3.3. En l'occurrence, sur la base de divers éléments au dossier qu'elle a exposés dans la partie "En fait" de son arrêt, la cour cantonale a procédé à un examen du récit de l'intimée et des propos du recourant afin d'évaluer leur crédibilité respective. Elle a considéré que, nonobstant leur constance, les dénégations du recourant n'étaient pas crédibles et que seule la version des faits de l'intimée était avérée. Ainsi, l'autorité précédente a relevé que le processus de dévoilement de l'intimée était probant quand bien même il avait fait suite à une longue période de silence, ce qui était très fréquent dans ce genre de constellation. Il n'était intervenu qu'en raison d'une conjonction d'éléments, à savoir en particulier le fait que l'intimée se trouvait dans un milieu protégé propice à l'évocation de ses traumatismes, entourée de professionnels et éloignée de sa mère ainsi que du recourant. Cela étant, l'intimée avait éprouvé des difficultés à s'exprimer sur les faits malgré l'environnement favorable dans lequel elle était placée, ce qui constituait un élément de crédibilité. Il en allait ainsi de la manière dont elle avait dévoilé les abus aux intervenants du milieu protégé, notamment en écrivant que son beau-père avait mis ses doigts dans son "V", lettre qu'elle avait entourée de petites étoiles.  
Comme relevé dans l'expertise de crédibilité, dont il ressort en substance que les déclarations de l'intimée sont "plutôt crédibles", les circonstances ayant entouré le dévoilement pourraient, hypothétiquement, faire douter de la crédibilité de l'intimée, dans la mesure où ses déclarations sont intervenues dans un contexte de conflit familial important qui pourrait laisser craindre que, par ses propos, la victime ait tenté de venger sa mère vis-à-vis de son beau-père.
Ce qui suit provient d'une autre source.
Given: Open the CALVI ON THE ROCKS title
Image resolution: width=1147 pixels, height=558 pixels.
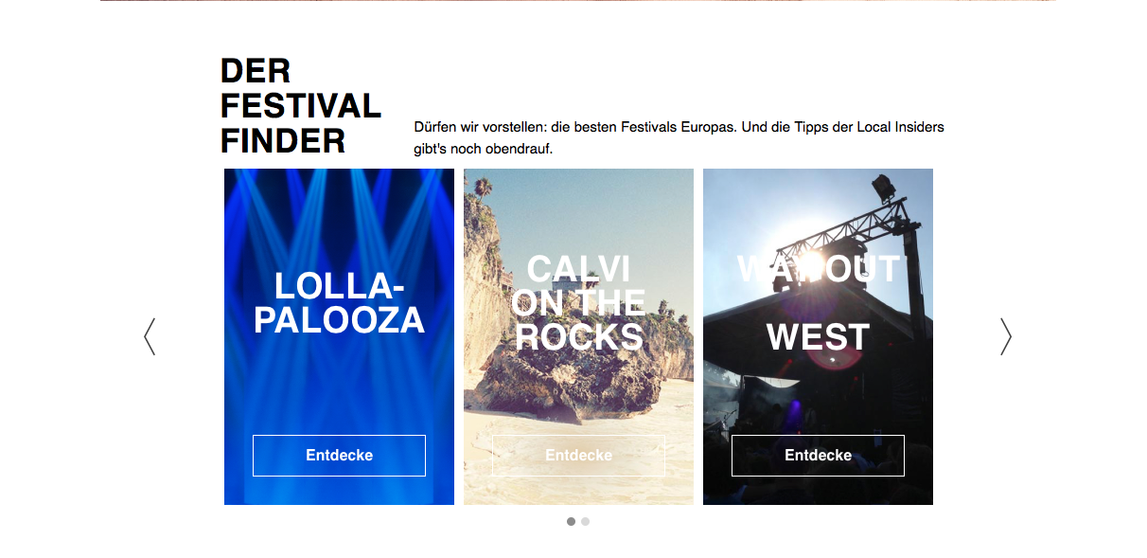Looking at the screenshot, I should [x=578, y=303].
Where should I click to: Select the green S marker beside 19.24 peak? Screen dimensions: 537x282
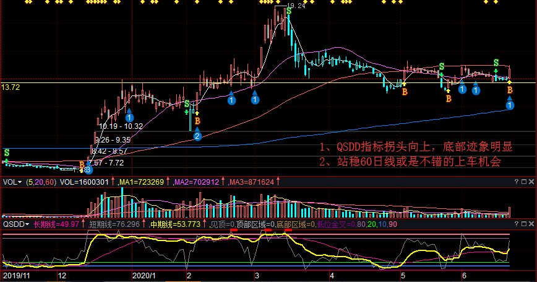289,11
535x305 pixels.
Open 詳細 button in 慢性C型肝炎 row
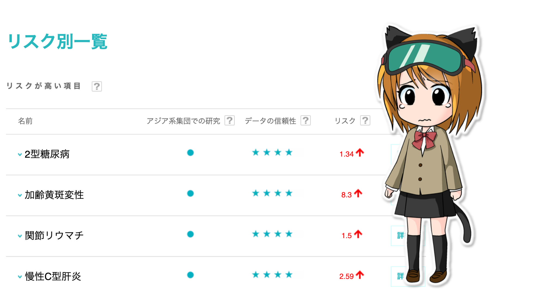coord(408,276)
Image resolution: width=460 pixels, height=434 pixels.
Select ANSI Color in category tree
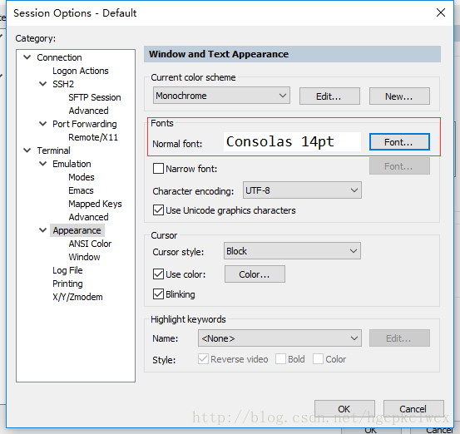click(x=90, y=244)
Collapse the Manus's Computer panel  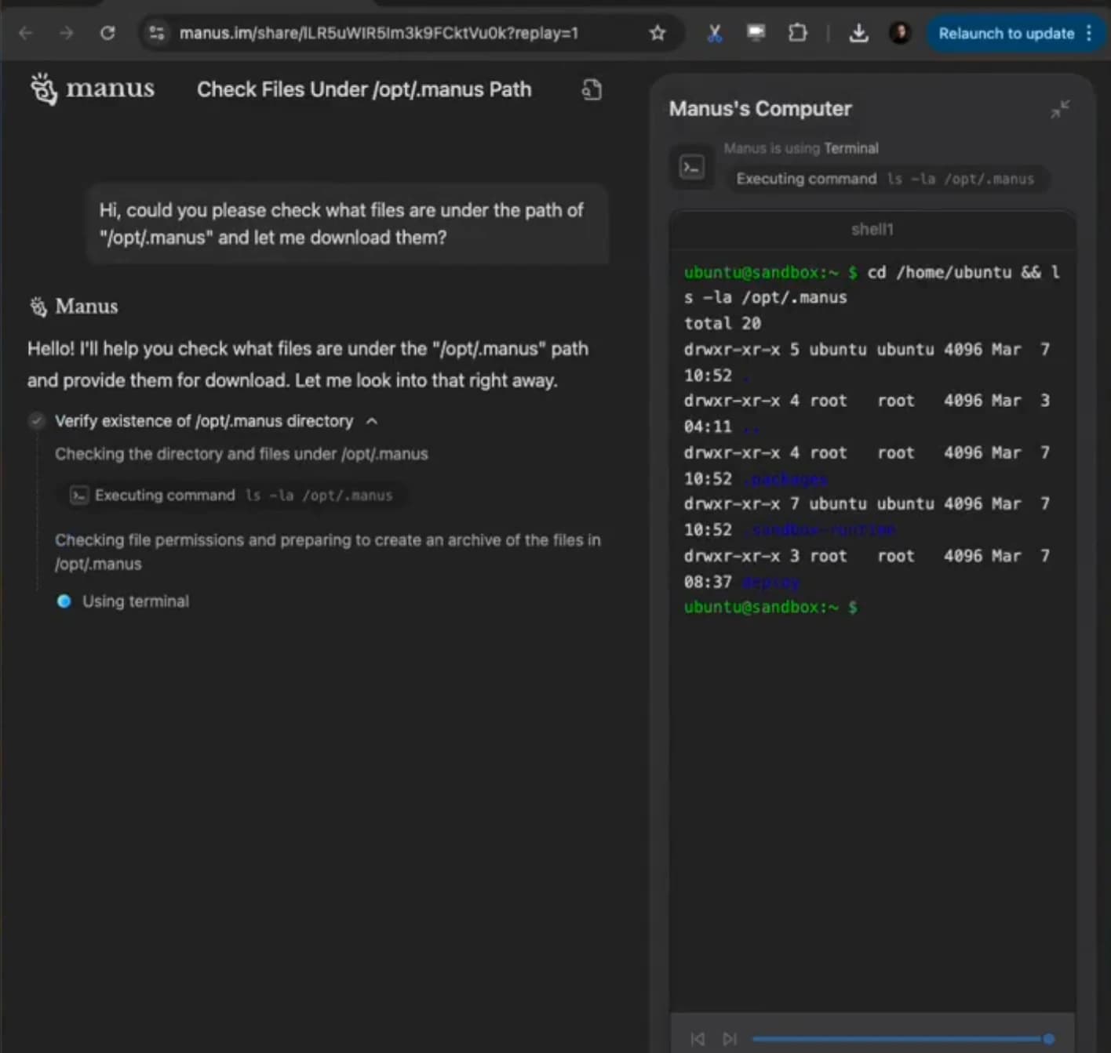[1059, 109]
Pour autant, la position adoptée par l'intimée dans la relation de couple de sa mère et le conflit de loyauté dans lequel elle était placée n'impliquaient pas qu'elle était prête à formuler de fausses accusations, aussi graves, dans le but de satisfaire sa mère et que, partant, les actes dénoncés n'auraient jamais été commis. Toute théorie d'un complot entre la mère et la fille contre le recourant était mise à mal par le fait que les abus avaient été évoqués pour la première fois en thérapie. Il ne ressortait à cet égard pas des éléments au dossier, soit en particulier des échanges entre l'intimée et sa mère, qu'elles auraient élaboré ensemble un tel scénario. L'intimée avait au contraire toujours indiqué qu'elle ne souhaitait pas parler des abus qu'elle avait subis. Elle ne s'en était d'ailleurs ouverte que très difficilement auprès du corps médical, puis de sa mère à demi-mot, en marquant son désaccord lorsque cette dernière l'avait informée des démarches entreprises auprès de son avocat et de la police. 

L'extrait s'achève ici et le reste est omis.